Wichtig könnte aber auch ein ganz anderer Aspekt sein: dass neben den eigenen vier weitere Kinder ums Leben kamen. „Ich könnte mir vorstellen, dass das Gericht zumindest auch darauf schauen wird, ob die Eltern dieser Kinder eher eine Strafe fordern oder eher im Sinne von § 60 StGB das Leid des Täters selbst sehen und daher zu verstehen geben, dass ihnen eine Strafe nicht wichtig ist“, so Kaspar. „Das ist zwar rechtlich nicht unmittelbar relevant, dürfte in der Wertung des Richters aber mit eine Rolle spielen.“
Die Wut der Angehörigen
In dieser Hinsicht war Anfang der Woche ein bedeutsamer Gerichtstag, die Eltern der gestorbenen Jugendlichen sagten, teils als Nebenkläger, aus – und fällten unterschiedliche Urteile. Ein Vater sagte harsch: „Als ich erfahren habe, dass es vom Aggregat kam, war da nur noch Wut. Aber eine Entschuldigung kam nie.“Und: „Er (der Angeklagte) muss die Konsequenzen ganz tragen, nicht so tun, als wenn die Kinder sich selbst umgebracht hätten ...“Ähnlich unversöhnlich gaben sich auch andere Eltern, ein Vater sagte dagegen: „Ich kann dem Angeklagten keinen Vorwurf machen, für mich war das ein tragischer Unfall.“
Wohin das Pendel am Ende schlägt, entscheidet sich vielleicht schon diesen Donnerstag, dann könnte ein Urteil fallen. Das nach allen Abwägungen wie ausfällt? „Meine Prognose lautet, dass das Gericht von grober Fahrlässigkeit ausgeht“, sagt Kaspar. Und damit gegen den Kraftfahrer eine Strafe verhängt.

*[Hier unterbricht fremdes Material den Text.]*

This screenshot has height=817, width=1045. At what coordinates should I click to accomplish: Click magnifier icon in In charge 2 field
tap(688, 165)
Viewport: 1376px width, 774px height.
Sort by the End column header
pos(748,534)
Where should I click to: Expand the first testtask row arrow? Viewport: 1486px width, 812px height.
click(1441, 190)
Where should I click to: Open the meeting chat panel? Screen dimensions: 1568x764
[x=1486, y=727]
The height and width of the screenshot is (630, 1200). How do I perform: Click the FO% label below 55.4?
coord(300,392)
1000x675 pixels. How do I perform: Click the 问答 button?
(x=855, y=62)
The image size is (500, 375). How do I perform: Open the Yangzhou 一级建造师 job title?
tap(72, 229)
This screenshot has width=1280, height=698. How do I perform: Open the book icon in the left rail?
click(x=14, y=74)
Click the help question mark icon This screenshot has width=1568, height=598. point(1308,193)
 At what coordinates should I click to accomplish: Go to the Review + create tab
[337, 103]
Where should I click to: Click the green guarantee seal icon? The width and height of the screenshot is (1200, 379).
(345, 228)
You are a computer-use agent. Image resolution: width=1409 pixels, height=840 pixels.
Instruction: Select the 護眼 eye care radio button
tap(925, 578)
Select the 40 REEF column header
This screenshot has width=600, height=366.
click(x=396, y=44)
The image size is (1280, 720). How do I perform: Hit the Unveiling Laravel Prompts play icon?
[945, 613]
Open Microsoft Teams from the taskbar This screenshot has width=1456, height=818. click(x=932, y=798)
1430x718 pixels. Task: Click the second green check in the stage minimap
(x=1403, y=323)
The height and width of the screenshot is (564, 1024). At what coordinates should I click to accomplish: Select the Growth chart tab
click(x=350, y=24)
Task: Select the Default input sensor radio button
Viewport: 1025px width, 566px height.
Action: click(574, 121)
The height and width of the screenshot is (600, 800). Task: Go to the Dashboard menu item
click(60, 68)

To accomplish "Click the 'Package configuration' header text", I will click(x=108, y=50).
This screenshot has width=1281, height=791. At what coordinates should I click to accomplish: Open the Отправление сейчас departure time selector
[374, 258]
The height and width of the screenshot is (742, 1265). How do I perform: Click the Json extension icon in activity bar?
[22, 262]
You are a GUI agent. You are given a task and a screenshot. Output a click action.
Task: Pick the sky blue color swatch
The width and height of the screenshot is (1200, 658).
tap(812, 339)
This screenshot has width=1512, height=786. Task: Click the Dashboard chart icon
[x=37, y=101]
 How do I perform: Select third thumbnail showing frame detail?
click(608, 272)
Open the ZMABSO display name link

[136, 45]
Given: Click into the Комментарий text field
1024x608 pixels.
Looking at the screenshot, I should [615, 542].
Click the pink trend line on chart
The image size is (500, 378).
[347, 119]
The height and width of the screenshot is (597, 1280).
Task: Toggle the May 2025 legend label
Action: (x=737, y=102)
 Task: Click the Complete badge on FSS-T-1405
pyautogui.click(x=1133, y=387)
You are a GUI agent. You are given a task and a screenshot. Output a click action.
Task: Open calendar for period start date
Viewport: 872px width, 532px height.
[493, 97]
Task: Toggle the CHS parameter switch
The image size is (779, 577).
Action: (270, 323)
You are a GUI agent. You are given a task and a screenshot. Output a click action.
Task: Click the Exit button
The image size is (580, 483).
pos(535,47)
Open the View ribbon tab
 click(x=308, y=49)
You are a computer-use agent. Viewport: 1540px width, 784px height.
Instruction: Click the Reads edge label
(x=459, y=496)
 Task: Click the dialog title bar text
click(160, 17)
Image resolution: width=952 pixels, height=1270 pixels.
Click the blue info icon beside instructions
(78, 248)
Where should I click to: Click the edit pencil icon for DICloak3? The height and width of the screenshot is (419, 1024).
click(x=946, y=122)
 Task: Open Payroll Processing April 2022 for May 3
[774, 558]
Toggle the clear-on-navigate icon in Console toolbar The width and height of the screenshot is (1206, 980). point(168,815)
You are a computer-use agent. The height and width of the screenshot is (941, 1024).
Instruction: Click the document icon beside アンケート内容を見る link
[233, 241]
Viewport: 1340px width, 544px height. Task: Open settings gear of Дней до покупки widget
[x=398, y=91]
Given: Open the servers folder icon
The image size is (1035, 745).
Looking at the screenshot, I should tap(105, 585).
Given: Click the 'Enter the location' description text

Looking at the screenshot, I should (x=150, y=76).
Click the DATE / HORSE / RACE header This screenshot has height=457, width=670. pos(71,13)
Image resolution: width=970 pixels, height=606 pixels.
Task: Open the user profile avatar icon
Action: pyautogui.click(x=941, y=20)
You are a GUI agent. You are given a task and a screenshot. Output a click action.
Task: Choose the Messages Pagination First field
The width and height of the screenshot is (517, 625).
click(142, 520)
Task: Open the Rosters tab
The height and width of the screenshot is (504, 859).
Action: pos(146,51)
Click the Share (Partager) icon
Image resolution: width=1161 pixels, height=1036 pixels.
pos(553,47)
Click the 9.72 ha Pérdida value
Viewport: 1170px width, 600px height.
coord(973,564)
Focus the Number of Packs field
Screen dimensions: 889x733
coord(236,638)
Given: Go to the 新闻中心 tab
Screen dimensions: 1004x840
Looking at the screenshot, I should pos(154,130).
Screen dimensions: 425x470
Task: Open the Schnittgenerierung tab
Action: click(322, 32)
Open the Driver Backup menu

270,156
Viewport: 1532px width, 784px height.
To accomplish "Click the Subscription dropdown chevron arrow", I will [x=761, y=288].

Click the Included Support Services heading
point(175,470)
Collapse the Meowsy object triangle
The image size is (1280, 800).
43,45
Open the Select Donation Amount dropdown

Verschiedene Einschätzungen
Ralf Kölbel, Professor am Lehrstuhl für Strafrecht und Kriminologie an der Uni München, den die „Schwäbische Zeitung“ebenfalls gefragt hat, kommt zum gleichen Ergebnis – allerdings über eine ganz andere Erklärung. Die Voraussetzung für § 60 sieht er in diesem Fall grundsätzlich erfüllt. Aber, so will es das Gesetz, § 60 darf nur angewendet werden, wenn der Täter eine Freiheitsstrafe von einem Jahr oder weniger erhalten hätte. „Da im fraglichen Fall nun sogar sechs Menschen zu Tode gekommen sind, könnte das Gericht davon ausgehen, dass diese Schwelle überschritten wurde – womit es von der Strafe folglich nicht mehr absehen darf“, sagt Kölbel. „Meine ganz persönliche Erwartung geht in diese Richtung.“
Viel wird also vom Ermessen des Gerichts abhängen, dessen Spielraum in der Regel großzügig ausfällt. „Bei zehn Richtern würden in diesem Fall sicher nicht alle zum gleichen Urteil kommen“, sagt Johannes Kaspar. Es zeige sich immer wieder, dass schon von Gericht zu Gericht und von Bundesland zu Bundesland sowieso die Urteile höchst unterschiedlich ausfallen können.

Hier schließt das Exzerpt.